Tobacco companies may get more than their share of bad press for some things, but when it comes to earnings the companies do much better. Three of the world’s largest tobacco companies — Phillip Morris (PM), Altria (MO) and Reynolds American (RAI) — have recently announced first quarter results, and while those results are mixed, there are still plenty of tobacco users to go around.
Philip Morris International (PM), the largest tobacco company in the world, reported first quarter revenues were up 16% year-over-year to $6.5 billion. EPS totaled $0.90, up from $0.74 a year ago, but below average estimates of $0.93. Altria Group, Inc. (MO) beat revenue estimates of $3.84 billion, coming in at $3.9 billion; and beat EPS estimates of $0.40 with EPS of $0.42 excluding items. Reynolds American Inc. (RAI) beat revenue estimates of $1.91 billion, coming in at $1.99 billion, and blew past EPS estimates of $1.07, posting EPS of $1.11 excluding a litigation settlement in Canada.
Sales of cigarettes continue to fall at all three makers, but rising prices, especially in foreign markets, helps staunch the bleeding.
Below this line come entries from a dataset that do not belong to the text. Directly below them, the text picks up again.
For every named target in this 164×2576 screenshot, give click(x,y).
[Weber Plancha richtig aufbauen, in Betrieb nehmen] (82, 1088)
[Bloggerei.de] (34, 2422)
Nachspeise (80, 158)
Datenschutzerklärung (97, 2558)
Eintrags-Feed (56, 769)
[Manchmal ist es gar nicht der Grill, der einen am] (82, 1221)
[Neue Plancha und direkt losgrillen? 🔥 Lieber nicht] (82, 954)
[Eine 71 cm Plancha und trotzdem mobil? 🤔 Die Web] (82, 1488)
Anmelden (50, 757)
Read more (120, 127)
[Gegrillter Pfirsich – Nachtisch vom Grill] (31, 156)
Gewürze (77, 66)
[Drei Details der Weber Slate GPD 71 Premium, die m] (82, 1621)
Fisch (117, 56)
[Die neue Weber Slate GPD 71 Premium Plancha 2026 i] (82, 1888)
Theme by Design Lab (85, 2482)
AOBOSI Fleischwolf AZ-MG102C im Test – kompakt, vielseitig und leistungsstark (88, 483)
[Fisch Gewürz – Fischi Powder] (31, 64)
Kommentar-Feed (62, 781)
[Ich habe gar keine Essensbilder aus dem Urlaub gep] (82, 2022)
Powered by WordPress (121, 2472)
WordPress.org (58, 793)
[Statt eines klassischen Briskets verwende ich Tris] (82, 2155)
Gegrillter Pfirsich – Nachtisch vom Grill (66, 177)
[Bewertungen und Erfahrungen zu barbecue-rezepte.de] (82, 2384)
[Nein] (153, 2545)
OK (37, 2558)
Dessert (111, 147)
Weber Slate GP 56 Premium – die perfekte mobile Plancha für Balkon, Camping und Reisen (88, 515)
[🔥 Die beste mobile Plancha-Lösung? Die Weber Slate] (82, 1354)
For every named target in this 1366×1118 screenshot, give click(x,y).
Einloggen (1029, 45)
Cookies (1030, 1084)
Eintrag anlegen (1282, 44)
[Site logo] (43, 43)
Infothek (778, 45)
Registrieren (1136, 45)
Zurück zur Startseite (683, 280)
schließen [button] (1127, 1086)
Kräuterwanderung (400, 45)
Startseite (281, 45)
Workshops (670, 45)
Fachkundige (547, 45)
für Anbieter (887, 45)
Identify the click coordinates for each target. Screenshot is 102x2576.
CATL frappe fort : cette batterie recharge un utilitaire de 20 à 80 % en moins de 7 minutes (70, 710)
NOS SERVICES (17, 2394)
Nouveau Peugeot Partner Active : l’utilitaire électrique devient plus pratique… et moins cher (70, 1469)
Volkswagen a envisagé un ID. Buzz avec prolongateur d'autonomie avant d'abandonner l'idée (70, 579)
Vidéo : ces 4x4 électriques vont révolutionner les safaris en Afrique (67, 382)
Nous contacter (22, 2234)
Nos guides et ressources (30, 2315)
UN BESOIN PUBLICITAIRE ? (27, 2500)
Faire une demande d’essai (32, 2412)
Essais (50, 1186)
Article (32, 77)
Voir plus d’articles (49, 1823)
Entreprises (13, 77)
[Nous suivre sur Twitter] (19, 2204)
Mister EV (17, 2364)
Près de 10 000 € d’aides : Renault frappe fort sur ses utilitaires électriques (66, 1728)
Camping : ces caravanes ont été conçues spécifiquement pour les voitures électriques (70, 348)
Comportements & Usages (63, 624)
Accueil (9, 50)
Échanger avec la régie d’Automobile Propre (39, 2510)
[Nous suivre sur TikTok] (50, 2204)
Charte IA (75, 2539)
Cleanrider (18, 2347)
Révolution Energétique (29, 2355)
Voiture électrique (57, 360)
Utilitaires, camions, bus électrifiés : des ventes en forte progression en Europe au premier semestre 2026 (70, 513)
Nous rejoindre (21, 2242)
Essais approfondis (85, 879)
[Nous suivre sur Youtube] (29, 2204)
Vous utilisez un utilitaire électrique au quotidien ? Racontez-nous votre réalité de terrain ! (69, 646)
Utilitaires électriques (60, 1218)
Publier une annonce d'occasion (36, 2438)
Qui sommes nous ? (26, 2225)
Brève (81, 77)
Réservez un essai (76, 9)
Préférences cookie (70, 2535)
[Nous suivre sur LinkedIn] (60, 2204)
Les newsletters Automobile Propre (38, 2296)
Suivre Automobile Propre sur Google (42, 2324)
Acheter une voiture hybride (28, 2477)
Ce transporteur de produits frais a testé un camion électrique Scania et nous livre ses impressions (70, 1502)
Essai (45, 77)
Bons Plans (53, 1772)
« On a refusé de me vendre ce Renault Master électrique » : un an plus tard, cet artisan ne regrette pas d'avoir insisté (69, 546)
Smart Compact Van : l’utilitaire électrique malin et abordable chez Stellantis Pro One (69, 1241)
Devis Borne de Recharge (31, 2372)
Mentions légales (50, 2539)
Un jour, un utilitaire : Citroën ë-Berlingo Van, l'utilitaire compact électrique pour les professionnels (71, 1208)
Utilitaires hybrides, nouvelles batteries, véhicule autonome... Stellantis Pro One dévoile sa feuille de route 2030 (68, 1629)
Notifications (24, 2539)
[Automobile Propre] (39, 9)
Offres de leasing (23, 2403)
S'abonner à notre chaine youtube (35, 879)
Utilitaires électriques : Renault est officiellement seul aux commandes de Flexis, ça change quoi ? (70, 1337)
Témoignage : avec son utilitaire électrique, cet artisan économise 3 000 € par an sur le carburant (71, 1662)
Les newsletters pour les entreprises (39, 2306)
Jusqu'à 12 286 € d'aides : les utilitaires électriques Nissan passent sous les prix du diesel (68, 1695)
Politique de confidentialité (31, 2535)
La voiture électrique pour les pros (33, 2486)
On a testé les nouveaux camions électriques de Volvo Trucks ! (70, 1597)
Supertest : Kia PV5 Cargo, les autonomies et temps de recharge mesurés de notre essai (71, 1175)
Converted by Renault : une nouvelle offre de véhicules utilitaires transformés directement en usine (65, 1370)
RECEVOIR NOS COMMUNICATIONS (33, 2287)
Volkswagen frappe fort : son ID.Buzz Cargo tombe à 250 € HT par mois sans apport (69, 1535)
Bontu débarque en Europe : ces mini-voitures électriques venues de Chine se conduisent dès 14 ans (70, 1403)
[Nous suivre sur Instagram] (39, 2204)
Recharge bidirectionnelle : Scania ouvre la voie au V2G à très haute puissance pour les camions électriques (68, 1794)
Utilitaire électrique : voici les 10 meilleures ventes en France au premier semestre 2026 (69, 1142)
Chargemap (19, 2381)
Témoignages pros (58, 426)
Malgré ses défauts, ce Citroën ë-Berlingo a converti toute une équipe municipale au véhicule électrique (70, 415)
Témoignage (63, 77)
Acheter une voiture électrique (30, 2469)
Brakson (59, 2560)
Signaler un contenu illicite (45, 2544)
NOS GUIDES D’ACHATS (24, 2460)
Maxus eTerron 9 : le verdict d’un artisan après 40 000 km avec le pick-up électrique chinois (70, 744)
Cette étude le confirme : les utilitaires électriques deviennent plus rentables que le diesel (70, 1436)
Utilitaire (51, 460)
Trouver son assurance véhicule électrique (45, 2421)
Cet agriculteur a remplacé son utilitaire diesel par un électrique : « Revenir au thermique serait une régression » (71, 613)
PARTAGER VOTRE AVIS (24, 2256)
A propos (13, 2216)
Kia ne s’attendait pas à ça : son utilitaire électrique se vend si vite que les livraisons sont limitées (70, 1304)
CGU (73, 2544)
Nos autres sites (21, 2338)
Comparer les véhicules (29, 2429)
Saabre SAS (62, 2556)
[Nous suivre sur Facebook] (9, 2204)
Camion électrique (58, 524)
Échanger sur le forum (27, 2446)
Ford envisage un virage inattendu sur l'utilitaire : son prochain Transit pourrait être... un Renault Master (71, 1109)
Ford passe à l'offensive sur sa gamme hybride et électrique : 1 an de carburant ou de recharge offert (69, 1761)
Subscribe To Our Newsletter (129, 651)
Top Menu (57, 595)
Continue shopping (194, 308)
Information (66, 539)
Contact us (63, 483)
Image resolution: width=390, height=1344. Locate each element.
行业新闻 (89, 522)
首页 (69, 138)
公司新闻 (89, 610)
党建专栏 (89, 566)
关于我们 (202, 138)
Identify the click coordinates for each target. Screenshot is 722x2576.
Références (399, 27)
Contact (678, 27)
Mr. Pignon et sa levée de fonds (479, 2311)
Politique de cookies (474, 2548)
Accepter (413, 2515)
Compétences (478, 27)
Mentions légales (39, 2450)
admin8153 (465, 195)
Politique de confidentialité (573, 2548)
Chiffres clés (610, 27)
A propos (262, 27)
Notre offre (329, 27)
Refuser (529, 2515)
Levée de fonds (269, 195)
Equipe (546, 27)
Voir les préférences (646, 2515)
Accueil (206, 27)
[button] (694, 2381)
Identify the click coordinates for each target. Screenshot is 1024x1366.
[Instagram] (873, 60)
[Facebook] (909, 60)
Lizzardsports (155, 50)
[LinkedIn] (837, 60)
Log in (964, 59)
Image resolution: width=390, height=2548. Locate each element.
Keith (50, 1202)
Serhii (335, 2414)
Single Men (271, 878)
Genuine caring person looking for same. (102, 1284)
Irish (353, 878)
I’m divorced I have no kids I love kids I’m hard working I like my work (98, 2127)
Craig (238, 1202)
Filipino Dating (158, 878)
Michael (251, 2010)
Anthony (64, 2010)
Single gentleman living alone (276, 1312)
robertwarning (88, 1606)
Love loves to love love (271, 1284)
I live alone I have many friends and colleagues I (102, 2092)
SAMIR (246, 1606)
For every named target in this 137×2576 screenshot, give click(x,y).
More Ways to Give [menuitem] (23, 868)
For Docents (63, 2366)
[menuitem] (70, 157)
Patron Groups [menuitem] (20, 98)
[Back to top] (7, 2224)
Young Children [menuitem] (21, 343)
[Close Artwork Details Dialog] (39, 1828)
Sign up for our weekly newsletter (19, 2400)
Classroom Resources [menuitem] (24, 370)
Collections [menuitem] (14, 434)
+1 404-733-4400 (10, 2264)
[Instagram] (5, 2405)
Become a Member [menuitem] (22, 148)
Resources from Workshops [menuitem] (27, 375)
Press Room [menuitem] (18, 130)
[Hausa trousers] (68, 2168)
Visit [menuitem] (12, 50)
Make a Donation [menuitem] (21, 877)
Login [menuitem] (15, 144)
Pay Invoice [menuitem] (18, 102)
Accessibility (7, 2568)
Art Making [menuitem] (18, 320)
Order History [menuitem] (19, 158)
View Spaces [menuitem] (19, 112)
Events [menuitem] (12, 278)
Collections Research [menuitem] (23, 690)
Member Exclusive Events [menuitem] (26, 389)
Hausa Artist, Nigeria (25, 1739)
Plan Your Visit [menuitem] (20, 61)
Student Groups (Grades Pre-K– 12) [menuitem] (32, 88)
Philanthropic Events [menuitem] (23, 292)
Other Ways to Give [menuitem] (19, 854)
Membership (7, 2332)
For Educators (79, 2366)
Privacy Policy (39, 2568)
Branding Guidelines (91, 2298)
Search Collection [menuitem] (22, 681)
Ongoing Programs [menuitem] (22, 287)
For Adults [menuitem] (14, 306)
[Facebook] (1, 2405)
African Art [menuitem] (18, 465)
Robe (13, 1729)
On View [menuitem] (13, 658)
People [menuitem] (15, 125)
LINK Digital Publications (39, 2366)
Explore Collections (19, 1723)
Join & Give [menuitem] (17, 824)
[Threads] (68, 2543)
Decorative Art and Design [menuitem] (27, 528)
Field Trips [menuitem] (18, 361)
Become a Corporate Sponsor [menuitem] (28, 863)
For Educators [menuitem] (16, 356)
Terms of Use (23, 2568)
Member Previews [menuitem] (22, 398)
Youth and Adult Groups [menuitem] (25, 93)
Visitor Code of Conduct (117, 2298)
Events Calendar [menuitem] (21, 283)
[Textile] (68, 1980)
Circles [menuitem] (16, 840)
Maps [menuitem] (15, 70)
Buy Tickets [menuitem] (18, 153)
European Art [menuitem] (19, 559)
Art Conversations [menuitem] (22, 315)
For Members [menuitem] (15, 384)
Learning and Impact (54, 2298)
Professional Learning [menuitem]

Taxes have also played a role in the sales drop, driving the cost of cigarettes up practically everywhere.
Philip Morris shipped more than 200 billion cigarettes in the quarter, while Altria shipped 34 billion and Reynolds sold more than 18 billion. The totals, though huge, represent a decrease in sales for all three makers, ranging from -0.7% at Altria to -2.3% and -2.5% at Philip Morris and Reynolds, respectively.
Smokeless tobacco products are gaining ground though, and margins also grew for these products. Altria reported a jump of 49.2% on operating incomes from smokeless products and Reynolds noted a rise of more than 12% in sales volume for smokeless tobacco.
Reynolds reaffirmed EPS guidance for the full year at $4.80-$5.00. Altria also reaffirmed EPS guidance of $1.78-$1.82, as did Philip Morris, with EPS of $3.75-$3.85.
In the face of tax increases and marketing restrictions it’s a wonder these companies can make money at all. Litigation costs, write-downs for impairment of trademark values, and who knows what else are a significant anchor on share value. Still, tobacco users are addicted to the stuff, and that’s a powerful driver for this business.